Data for review –
********
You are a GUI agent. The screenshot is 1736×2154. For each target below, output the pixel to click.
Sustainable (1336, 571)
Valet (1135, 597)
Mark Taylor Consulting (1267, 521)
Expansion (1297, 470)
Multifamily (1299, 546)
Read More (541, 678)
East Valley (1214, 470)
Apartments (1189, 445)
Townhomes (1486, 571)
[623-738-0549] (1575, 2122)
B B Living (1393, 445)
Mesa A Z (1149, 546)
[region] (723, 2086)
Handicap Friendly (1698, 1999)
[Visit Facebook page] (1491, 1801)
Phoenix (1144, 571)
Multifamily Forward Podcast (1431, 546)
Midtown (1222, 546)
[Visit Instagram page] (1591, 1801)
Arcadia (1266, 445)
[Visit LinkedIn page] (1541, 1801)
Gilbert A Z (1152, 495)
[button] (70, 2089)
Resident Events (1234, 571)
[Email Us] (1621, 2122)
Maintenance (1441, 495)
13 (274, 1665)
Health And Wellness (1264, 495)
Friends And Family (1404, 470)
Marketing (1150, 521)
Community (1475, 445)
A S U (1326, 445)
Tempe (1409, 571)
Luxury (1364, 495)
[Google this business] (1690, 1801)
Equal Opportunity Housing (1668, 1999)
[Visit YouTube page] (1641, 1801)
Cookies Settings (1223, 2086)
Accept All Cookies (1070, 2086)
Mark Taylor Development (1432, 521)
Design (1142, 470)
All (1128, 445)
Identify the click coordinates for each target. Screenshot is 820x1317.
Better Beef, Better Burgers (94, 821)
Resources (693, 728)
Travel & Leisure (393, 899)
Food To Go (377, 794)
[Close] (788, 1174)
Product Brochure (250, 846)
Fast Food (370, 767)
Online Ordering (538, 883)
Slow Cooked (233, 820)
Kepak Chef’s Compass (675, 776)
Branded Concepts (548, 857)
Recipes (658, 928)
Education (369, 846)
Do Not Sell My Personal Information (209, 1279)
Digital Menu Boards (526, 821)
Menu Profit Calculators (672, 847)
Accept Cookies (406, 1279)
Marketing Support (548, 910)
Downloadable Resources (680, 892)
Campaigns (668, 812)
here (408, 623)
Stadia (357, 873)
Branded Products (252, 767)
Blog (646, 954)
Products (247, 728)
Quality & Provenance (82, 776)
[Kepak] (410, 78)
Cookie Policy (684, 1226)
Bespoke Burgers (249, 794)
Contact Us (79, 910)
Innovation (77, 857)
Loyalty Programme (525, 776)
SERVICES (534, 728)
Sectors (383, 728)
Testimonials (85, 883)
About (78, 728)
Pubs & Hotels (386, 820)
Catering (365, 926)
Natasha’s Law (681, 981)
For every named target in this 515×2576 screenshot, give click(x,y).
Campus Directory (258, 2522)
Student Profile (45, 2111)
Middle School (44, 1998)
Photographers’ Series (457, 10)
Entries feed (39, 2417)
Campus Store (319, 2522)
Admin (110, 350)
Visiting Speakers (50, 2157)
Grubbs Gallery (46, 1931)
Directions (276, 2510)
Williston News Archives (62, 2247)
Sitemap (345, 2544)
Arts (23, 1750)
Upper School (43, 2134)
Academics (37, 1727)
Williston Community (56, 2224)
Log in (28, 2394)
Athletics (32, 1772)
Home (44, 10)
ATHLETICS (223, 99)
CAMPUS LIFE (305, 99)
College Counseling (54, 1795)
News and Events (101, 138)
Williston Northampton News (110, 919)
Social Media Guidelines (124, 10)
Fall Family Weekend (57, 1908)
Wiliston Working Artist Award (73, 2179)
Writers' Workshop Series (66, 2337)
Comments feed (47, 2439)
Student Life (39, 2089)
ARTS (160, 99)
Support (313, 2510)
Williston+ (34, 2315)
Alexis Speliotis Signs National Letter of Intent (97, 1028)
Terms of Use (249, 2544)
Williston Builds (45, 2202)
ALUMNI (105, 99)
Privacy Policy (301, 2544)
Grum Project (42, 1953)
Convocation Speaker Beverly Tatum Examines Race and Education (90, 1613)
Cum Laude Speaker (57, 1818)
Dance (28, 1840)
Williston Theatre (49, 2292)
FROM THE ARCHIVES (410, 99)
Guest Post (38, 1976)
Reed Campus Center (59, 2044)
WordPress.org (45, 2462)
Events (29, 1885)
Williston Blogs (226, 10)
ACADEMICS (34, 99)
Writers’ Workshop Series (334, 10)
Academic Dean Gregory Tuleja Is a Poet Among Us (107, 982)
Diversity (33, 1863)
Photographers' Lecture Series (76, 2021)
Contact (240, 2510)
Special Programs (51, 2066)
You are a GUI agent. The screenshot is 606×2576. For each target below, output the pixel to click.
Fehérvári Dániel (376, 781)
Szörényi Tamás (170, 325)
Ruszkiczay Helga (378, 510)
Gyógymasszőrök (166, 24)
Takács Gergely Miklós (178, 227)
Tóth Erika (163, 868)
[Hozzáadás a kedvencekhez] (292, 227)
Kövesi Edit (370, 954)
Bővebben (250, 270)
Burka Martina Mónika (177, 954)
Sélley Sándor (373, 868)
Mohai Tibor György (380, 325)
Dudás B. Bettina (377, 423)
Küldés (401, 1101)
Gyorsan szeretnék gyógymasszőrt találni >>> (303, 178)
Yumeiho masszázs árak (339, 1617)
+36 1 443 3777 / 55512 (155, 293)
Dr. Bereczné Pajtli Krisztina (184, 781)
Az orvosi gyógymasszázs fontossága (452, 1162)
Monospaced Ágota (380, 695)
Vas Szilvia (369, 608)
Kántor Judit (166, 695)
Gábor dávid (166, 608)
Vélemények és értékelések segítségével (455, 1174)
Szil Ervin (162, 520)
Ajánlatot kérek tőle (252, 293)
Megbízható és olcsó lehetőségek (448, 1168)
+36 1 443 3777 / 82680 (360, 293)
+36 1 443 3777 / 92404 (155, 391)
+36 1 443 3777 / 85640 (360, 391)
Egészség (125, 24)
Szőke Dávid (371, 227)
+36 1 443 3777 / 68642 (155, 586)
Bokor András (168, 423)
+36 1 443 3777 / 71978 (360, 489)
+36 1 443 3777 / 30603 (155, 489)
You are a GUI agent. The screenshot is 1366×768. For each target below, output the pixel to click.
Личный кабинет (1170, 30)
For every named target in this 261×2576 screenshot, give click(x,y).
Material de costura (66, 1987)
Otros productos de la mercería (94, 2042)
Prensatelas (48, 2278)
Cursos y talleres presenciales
********
Assigned task – What is the number of lines above that contain "Taylor"? Answer with that number only.

Written response – 2